The Case For Community
Community is important. We may not always stop to articulate the reasons, but even during rough times, we are looking for like-minded people to relate to, commiserate with, seek wisdom, or just to share space. When community is strong, we are changed, and that’s what blew me away in my recent conversation with TeacherGoals Founder, Brad Weinstein and EduMatch Founder, Dr. Sarah Thomas during our LIVE discussion on the power of a thriving community. Both of these leaders have successfully used social media as a way to connect educators globally.
Community Is More Than Location
Before social media, the idea of community was based more on physical locality. This was fine for many, but what if you didn’t feel like you belonged? What if you felt like an outcast, like Dr. Sarah Thomas described in our TeacherGoals LIVE discussion? If community was only about building relationships with those nearest to you, but it failed to bring you a sense of connectedness, you might struggle with loneliness or even hopelessness. This is the reality for many students, educators, and parents.
Fortunately these days, with ever-growing social media platforms, the idea of community is more about coming together and building relationships with people who share an interest beyond current location. This common interest or idea unites them, but the sense of fellowship and belonging keeps them together. From someone who did not feel like she belonged to someone who has helped build a global community with EduMatch, Dr. Sarah Thomas believes that, “community is everything” and after the last couple of years we have faced, it’s the relationships in our community that “have sustained us and kept us going while facing challenges and pour[ing] into each other’s cups.”
During this LIVE discussion, a member of our community, Rita Singh, chimed in to share,“Community helps hold each other up.” We totally agree, Rita.
Community Invites Powerful Conversations
Before going LIVE, we go over our talking points, but something incredible happened when we were talking with Dr. Thomas about the story of how EduMatch began. One of our community members tuning in, Renee Barrett, made a statement we did not want to ignore, “Connecting realistically with teachers across racial divides is heartbreakingly difficult.”
Dr.
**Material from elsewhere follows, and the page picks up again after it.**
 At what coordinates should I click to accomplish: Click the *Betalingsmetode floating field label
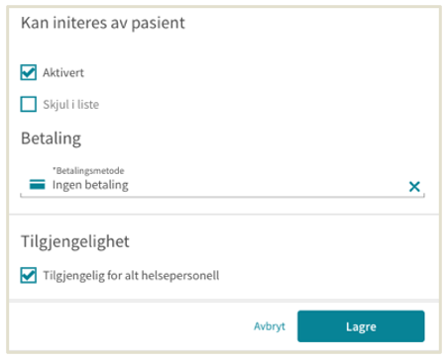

Thomas addressed this with the mission of EduMatch. She stated that there has always been division but in our world today, it really feels like it’s come to a point we can’t ignore. She had a mic drop moment when she expressed, “Within the EduMatch Community, one of the things we really believe in, two things as a matter of fact: One is make sure that everybody is represented at the table, included at the table, welcomed at the table, loved at the table, you know, there’s space for us all and we want to amplify voices as much as we can….”
The second point she expressed was forming deep relationships with people in the community through really getting to know one another. She said that conversations that we normally see as polarizing and unfruitful in the world around us are often just the opposite when talking with people you know more deeply. When I asked her if she knew anyone who had been changed through this process with EduMatch, she answered that she had been changed through the process!
How can this happen in a community? Dr. Thomas says it can happen when a community is built on trust. Trust in one another allows community members to be vulnerable because they know they will not be condemned for what they are sharing, and they are sharing through the process and purpose of growing.
Brad Weinstein also had a lot to say regarding growing because of the friends and relationships he’s had in his life and professional journey, “I’ve grown a lot just by being with a diverse group of people, who didn’t have my same thoughts and values, and in fact changed my perspectives in a lot of ways.” With this growth, he expressed that he sees many things differently and is also able to share that with others. There is no shame in this growth and it allows for us to serve the people in our lives in more meaningful ways.
Thriving Classroom Community
This unplanned discussion really stayed with me. The same concepts that Dr. Sarah Thomas and Brad Weinstein shared can be put into action in our classrooms with our students. If that trust is real, young people can sense it and will open up so much. I can attest that my students and colleagues helped me to grow and see life through a different lens. Using what I learned from them helped us form deeper relationships, and I was able to design meaningful and more relevant lessons. We were also able to have conversations where students could express themselves truthfully and not worry about getting in trouble or being shut down. In fact, believing the truth of life experiences shared, even while they may differ from our own, can be a catalyst for trust.
We at TeacherGoals know that there is power when we are connected in school communities. We believe when we set a tone where our community members (teachers, staff, students, parents, and partnering businesses) feel invited, valued, and who understand they play an important role, that there will be true learning and growth and real problem solving for the challenges we are facing.